Focal Imbalance Failure

The following entry is part of the Pattern Library. The Pattern Library records the common patterns of behaviours and events that have the potential to lead to project failure.


Pattern name : Focal Imbalance Failure 

In brief :
Project team focuses their energies into certain parts of the project while paying insufficient attention to other critical aspects of the project.

Description :
Project success requires all critical aspects of the project be addressed.
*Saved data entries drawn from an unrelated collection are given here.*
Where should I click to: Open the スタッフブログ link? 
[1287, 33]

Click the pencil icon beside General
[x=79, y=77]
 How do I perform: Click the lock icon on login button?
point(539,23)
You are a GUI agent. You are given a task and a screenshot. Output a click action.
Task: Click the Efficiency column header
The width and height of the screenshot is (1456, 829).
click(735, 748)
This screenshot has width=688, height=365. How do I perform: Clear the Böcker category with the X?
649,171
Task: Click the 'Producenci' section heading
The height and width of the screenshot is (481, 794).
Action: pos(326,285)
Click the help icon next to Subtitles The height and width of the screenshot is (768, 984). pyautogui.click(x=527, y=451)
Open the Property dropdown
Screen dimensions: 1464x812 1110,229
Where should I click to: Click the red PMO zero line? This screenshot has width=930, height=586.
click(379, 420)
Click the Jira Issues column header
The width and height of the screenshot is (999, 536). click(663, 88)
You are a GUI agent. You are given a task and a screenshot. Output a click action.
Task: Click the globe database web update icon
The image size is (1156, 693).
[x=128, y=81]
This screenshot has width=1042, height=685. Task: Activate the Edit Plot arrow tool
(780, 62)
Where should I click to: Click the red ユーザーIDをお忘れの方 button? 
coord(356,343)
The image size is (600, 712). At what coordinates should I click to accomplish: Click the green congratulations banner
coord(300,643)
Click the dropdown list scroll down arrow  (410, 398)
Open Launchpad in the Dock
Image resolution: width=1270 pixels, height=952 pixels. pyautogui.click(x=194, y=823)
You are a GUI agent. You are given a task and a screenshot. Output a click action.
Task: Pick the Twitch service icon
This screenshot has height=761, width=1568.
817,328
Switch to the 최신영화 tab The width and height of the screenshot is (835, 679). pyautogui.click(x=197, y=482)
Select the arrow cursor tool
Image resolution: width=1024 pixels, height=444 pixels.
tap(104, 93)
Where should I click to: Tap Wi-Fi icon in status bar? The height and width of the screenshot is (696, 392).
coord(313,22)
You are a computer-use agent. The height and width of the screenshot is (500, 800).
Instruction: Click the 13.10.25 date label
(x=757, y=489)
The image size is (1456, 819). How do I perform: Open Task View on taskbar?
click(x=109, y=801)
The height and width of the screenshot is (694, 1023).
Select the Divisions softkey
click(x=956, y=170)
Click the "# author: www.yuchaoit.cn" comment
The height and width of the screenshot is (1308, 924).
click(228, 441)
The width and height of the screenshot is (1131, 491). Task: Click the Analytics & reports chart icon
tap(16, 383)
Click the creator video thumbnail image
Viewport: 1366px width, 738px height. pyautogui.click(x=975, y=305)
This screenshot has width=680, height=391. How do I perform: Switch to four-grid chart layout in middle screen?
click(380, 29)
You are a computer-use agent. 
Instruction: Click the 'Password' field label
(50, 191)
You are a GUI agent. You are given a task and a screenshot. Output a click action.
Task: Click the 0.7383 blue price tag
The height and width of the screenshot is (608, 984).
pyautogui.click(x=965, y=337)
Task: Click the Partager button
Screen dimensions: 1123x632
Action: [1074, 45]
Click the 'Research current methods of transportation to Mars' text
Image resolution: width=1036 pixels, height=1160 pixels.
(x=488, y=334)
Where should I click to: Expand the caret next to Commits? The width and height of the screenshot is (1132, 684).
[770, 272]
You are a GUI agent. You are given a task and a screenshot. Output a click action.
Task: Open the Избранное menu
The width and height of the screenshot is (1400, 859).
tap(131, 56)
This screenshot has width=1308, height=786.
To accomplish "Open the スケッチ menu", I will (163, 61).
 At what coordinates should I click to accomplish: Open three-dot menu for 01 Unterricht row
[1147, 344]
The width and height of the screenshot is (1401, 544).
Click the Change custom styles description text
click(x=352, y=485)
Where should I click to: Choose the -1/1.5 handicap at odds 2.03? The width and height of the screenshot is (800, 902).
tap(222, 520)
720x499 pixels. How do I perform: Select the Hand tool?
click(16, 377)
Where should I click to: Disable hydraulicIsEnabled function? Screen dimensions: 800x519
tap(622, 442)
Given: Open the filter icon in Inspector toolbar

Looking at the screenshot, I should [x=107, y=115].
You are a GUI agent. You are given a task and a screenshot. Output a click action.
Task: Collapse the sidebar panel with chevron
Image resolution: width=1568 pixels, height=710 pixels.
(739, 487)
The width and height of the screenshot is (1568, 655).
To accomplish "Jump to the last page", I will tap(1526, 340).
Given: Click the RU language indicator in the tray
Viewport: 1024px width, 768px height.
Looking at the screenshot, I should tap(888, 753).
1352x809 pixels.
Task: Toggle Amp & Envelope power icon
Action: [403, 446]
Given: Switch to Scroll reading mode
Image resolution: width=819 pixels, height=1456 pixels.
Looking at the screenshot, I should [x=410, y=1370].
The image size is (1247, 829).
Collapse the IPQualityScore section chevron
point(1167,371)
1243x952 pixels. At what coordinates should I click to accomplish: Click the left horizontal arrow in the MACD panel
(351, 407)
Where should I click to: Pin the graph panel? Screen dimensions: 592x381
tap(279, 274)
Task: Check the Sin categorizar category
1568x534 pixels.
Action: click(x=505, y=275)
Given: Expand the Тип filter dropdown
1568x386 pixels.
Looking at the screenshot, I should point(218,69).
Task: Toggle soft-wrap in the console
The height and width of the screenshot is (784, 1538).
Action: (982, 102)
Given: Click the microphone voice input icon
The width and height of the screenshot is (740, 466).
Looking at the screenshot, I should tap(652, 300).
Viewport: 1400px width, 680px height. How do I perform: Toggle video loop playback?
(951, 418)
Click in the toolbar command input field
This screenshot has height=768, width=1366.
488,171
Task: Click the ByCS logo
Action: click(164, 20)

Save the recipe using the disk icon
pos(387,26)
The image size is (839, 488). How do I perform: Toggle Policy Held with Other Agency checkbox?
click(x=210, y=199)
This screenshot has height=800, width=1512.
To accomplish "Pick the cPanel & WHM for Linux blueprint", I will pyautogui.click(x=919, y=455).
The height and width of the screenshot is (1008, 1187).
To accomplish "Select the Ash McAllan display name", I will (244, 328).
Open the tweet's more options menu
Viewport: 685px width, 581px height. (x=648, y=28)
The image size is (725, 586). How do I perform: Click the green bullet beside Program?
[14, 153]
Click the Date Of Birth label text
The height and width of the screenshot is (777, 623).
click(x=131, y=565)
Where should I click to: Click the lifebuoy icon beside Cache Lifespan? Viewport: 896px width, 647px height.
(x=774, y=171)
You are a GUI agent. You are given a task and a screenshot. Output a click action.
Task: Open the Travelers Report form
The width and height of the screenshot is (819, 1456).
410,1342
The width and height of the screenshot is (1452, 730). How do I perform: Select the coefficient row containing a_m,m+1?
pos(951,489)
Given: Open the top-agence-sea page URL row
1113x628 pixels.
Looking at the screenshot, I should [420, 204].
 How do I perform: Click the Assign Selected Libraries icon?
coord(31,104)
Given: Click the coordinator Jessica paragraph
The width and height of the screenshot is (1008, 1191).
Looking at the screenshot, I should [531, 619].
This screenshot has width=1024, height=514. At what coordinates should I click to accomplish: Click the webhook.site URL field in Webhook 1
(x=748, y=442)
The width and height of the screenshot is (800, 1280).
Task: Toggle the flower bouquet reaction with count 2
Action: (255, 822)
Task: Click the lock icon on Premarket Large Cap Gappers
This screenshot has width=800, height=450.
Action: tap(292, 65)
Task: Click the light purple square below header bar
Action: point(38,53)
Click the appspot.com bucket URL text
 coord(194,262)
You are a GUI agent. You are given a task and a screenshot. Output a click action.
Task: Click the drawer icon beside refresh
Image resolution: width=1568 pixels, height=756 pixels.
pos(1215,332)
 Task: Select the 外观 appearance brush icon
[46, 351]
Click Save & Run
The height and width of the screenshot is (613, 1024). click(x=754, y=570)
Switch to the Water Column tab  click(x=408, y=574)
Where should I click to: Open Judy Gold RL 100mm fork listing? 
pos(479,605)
Failure to address one or more critical components creates weak links in the overall chain of activities.  Those weaknesses lead to failure of one part of the project that ulimtately ends up compromising the complete project.  Common examples include;

  1. Failure to provide sufficient training to operational staff in how to use a new system
  2. Lack of deployment planning
  3. Insufficient quality activities result in low grade deliverables
  4. Failure to address culture change issues when implementing a new system or process
  5. Focusing on parts of the project that are familiar and well understood while ignoring portions that are less familiar

Examples :

  1. When British Airways moved into Heathrow’s new Terminal 5 in 2008, lack of staff training resulted in a chaotic transition (BA T5 move)

Negative effects :

  1. Portions of the project receive insufficient attention resulting in the failure of the complete project
  2. Chaotic deployments (deployment is often the time when the imbalance shows through)

Related patterns

  1. Techcentric Myopia
  2. Left shifting
  3. Gravitation
  4. Quality kaboom
  5. Voila failures

Suggested Actions :

  1. Ensure all critical activities needed to achieve success are included in the project plan and schedule
  2. Actively review the project schedule and budget to quantify how much effort and money is going into each critical activity.  Many projects never consciously consider the relative percentages.